Wednesday, August 24, 2011

A Medical Miracle

She is a gift.  She is a gift to her mommy and daddy.  She is gift to the nurses, doctors, respiratory therapists and all who have come to know her at the hospital.  She is a gift to all of you.  I have chosen to look at Ellie like that.  She is a gift from God to all of us.  I am so lucky to have the privilege as I know Matt feels the same to be her mommy and daddy.  She is my Ellie and I wouldn't have that any other way. 

A lot has changed since I last wrote you all.  I know Matt kind of filled you in on Ellie's weekend.  It was very stressful and very tense to say the least.  With all that we knew, seeing her take what I saw was a turn was very hard.  She was uncomfortable, struggling.  As her mommy, I just wanted to take it away and make her better.  Sadly, it was something I just could not do.  Monday came and we talked to the doctors.  This was and always will be one of the hardest talks Matt and I have ever had to have.  The doctors here have looked at Ellie from every angle and the main fact remains.  She is sick, very sick.  At this point, the only way for Ellie to remain with us is a miracle from the Lord.  I have said it before but I will say it again.  I know if He wants to He can do it.  However, after many talks with the doctors and nurses we have had to make some hard decisions.  Decisions that as a parent you should never have to make.  Ellie is not suffering let me tell you all that first.  But, without a heavy amount of sedation and pain medicines, Ellie cannot be comfortable.  So, with that said, Matt and I are in agreement to make her care from this point what we like to call a comfort care.  They are not doing anything more than that.  They are keeping her comfortable.  They are giving us time to enjoy being a family.  No interventions, unless it is that of the Lords, will be made.  We are simply enjoying Ellie.  As hard as this is, we are doing our best to enjoy every minute.  With that beautiful face, it is hard not to.

I have to tell you all something yesterday because it really just blew Matt and I away when we heard it. Yesterday we were able to sit down with Dr. Greenberg and talk to him about Ellie and her condition.  Dr. Greenberg was Ellie's first attending here and he begins his next rounds here at Children's tomorrow.  He has known us from the beginning and is very close to Ellie's case.  He has kept tabs on her since the beginning.  When we talked to him yesterday, the first thing we asked him was were we doing the right thing in his opinion.  His answer was yes.  He told us as did Dr. Lim that we have fought above and beyond what most parents would do with a child as sick as Ellie.  He told us from a medical standpoint her condition was just not livable.  He was sorry to see it had come to this.  Then he told us what in a way comforted Matt and I.   He said that he had spoken with several doctors about Ellie.  Each one of them had the same reaction.  When told of her condition and how old she was, their response was, "You are wrong, there is no way she could still be living."  He then proceeded to tell us that Ellie is a medical miracle.  With all of the issues she has, she should not be here today.  I was blown away at first and then I just smiled.  I know she is a miracle.  She is a miracle from above.  Dr. Greenberg said she is still here in part because of the fight Matt and I had in us to help our baby girl.  While we helped, God is the one who as allowed her to be with us all this time.  How lucky we are to have our little Ellie. 

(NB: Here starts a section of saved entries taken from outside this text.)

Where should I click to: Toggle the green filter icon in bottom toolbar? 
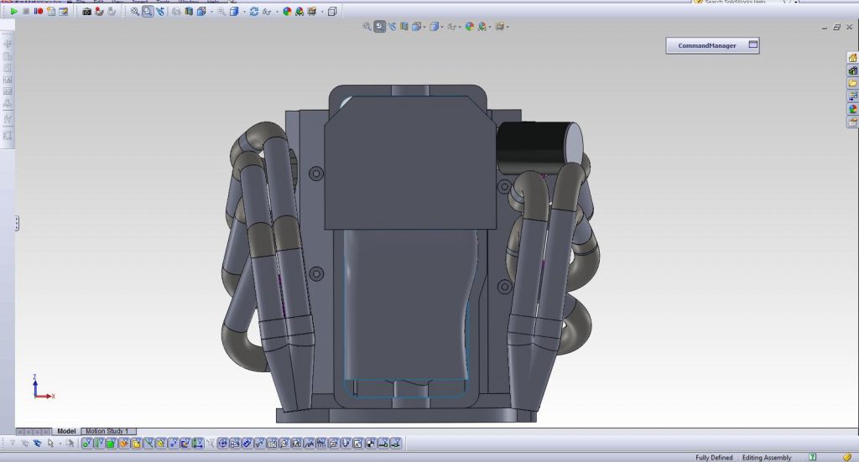coord(110,443)
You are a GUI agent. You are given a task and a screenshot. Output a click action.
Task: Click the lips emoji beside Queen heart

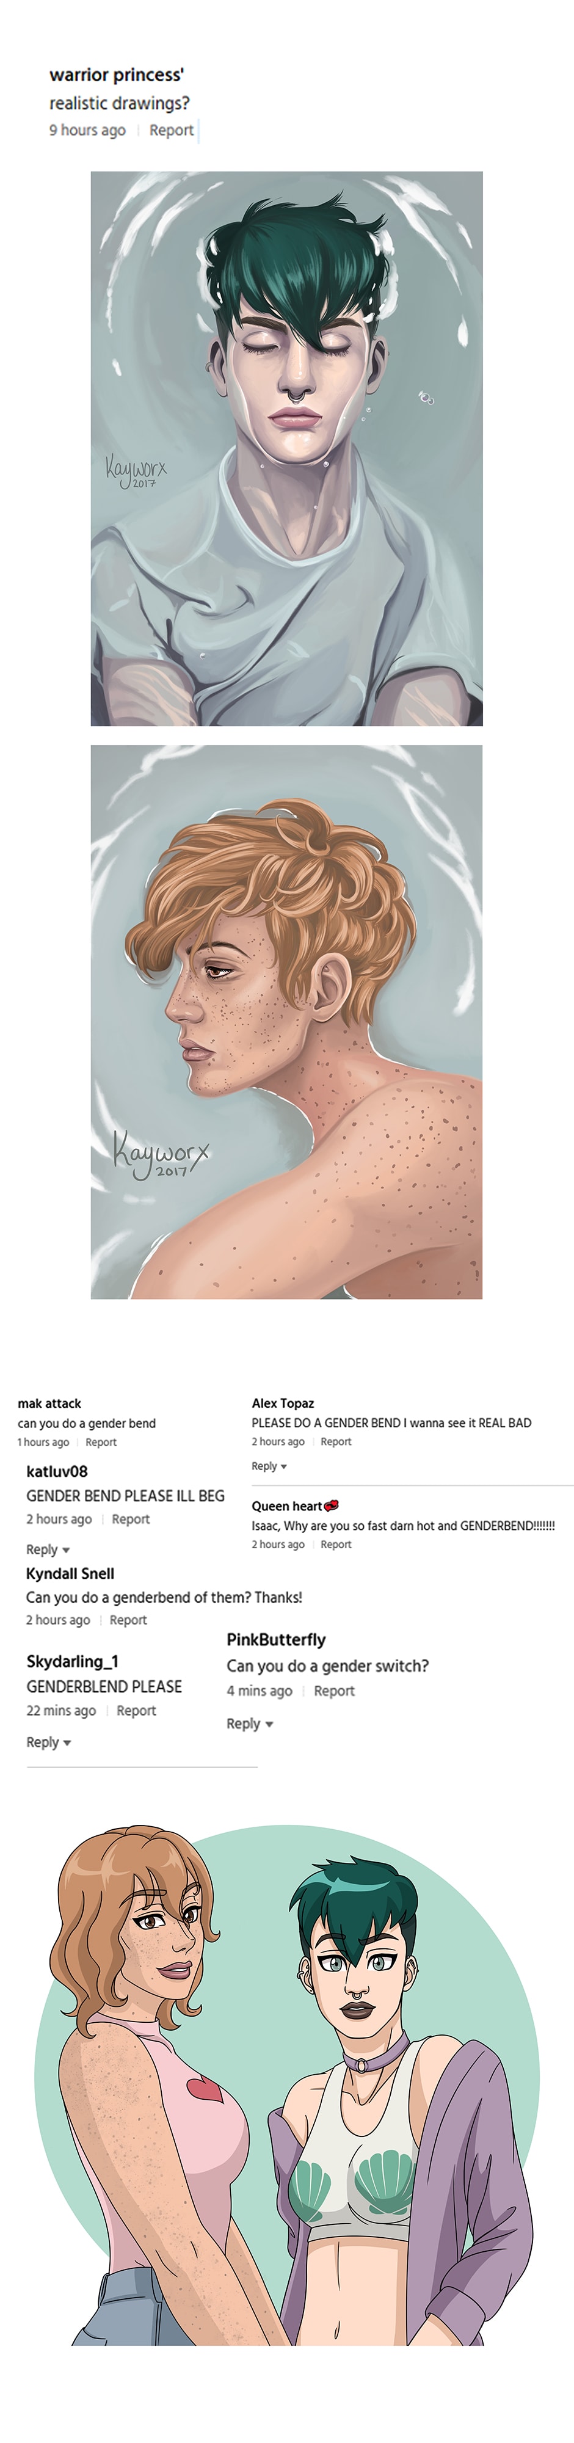tap(331, 1505)

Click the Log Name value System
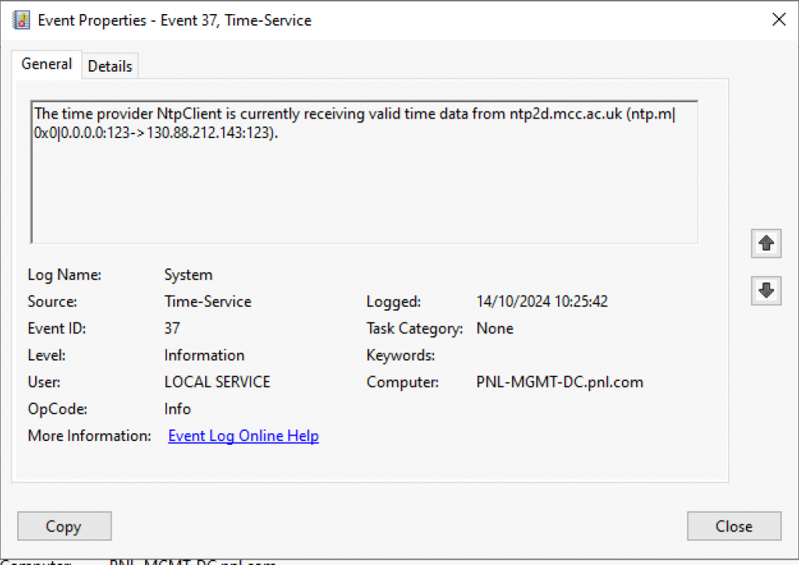[x=188, y=275]

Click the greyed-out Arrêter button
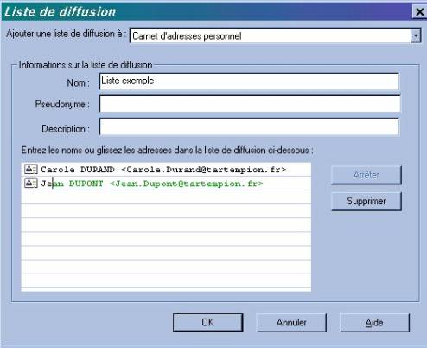[366, 175]
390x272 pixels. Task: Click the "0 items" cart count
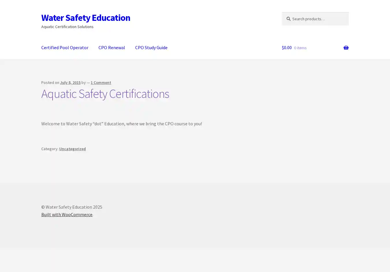300,48
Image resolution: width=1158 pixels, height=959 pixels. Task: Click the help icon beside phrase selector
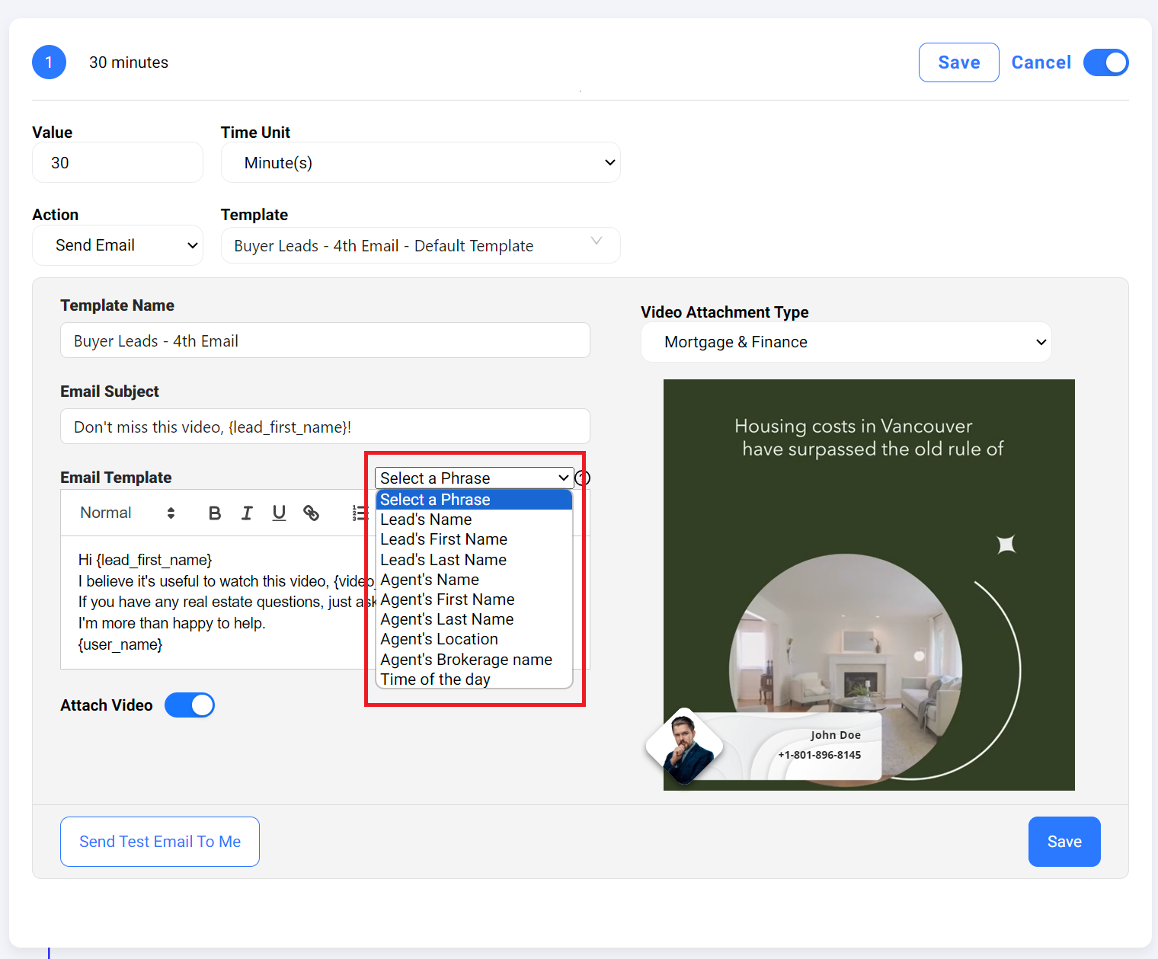point(583,478)
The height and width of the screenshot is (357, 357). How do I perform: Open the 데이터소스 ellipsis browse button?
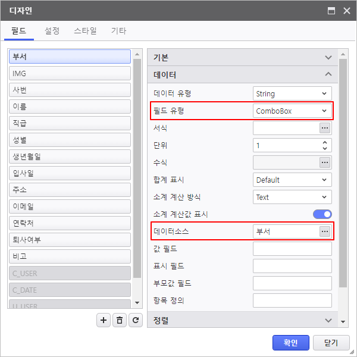(324, 231)

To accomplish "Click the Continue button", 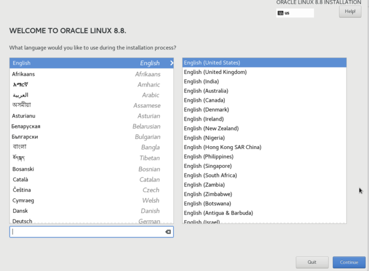I will [349, 262].
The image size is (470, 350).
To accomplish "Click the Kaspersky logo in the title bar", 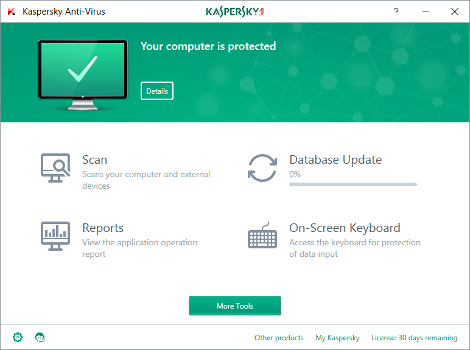I will click(235, 12).
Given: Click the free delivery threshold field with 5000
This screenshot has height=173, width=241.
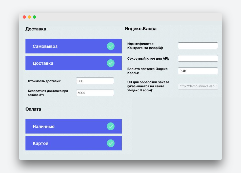Looking at the screenshot, I should point(95,93).
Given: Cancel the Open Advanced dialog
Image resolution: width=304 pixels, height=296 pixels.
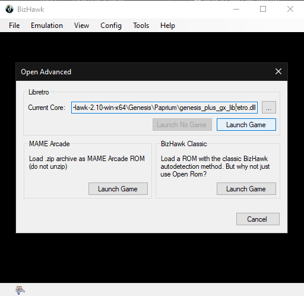Looking at the screenshot, I should pos(258,219).
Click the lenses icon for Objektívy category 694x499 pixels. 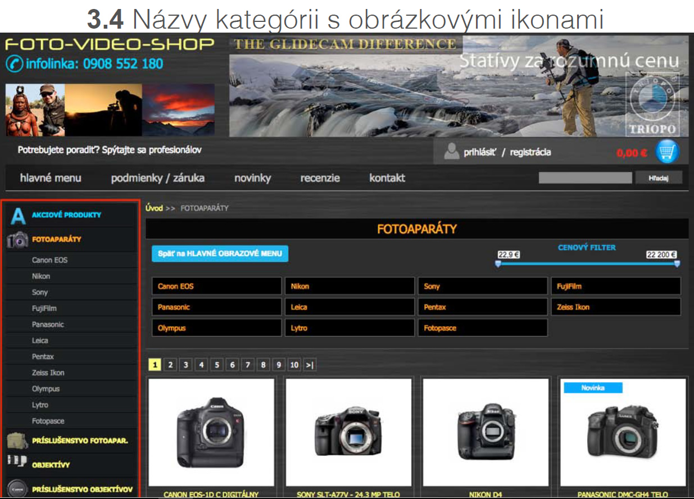click(x=17, y=462)
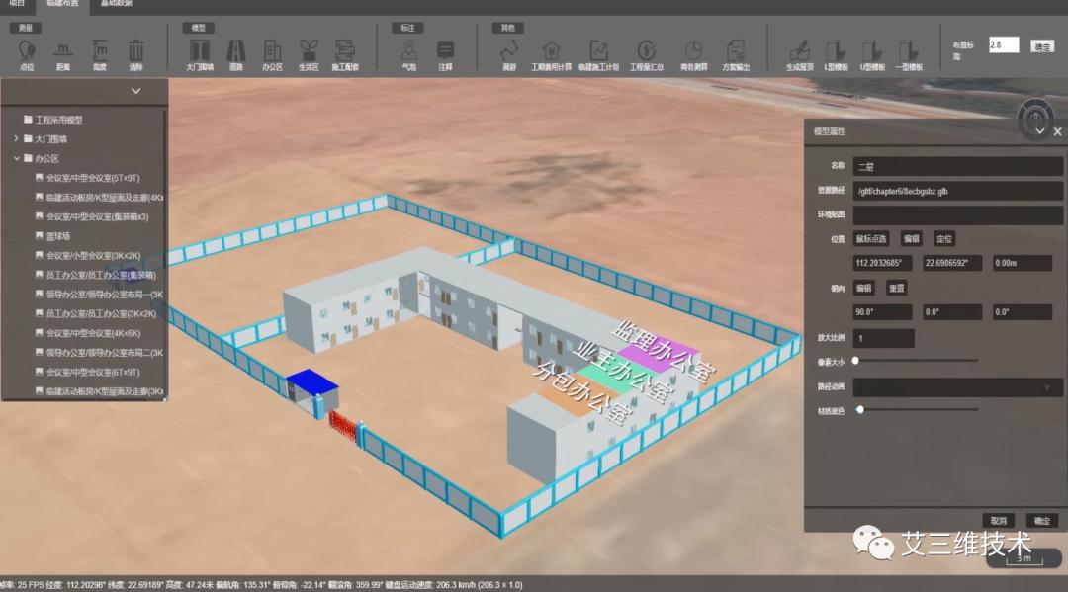Open the 生活区 living area models

point(309,50)
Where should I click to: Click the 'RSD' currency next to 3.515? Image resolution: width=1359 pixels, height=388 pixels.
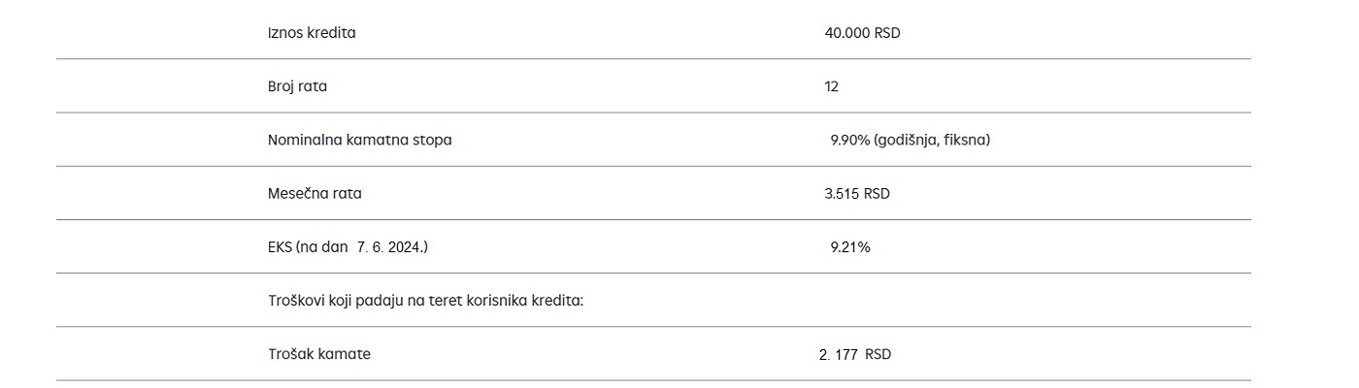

After the meeting with Dr. Greenberg, we came back to Ellie's room to such a awesome surprise.  Jessica had informed us that during her time with her precious Rebecca that she was allowed to sleep with her in a full size hospital bed.  When we realized the point we were at with Ellie, she told me to ask for a full size bed.  We have tried to hold Ellie a few times and it is just to hard for her to make the transfer from the bed to our arms.  So our very sweet and dear friend Beth (Ellie's nurse) arranged to get her a bed.  It was waiting for us when we got back.  It was an orchestration to move in and move all of the equipment around that Ellie has for support, but once the switch was made, we were able to do something that is such a precious gift to us.  We were able to lay right next to our precious Ellie Kate.  She is comfortable and we are beyond thrilled.  We have been able to lay right next to her as much as we want to.  Matt and I took turns last night sleeping with her.  I cannot put into words how that feels.  I am getting to do what I have wanted to do for a long time.  Just lay by my sweet, sweet girl and drink her in.  I am memorizing everything about her.  Her eyes, her lips, her hands, her feet, her chubby legs and her smell.  Her smell is something that I will never forget.  It is the sweetest smell and I love just breathing her in each and every moment that I can.



Before I go, I just have to thank you all for the support and love you have shown us, especially during these last few days.  I am at a loss for words, overwhelmed by the outpouring of love and prayers that have been given to us.  I am just amazed and I think always will be at how God is using our tiny precious beautiful baby girl to reach so many of you.  I will never say it enough.  I am privileged to have been chosen to be her mommy.  She is my miracle and my gift.  My precious gift.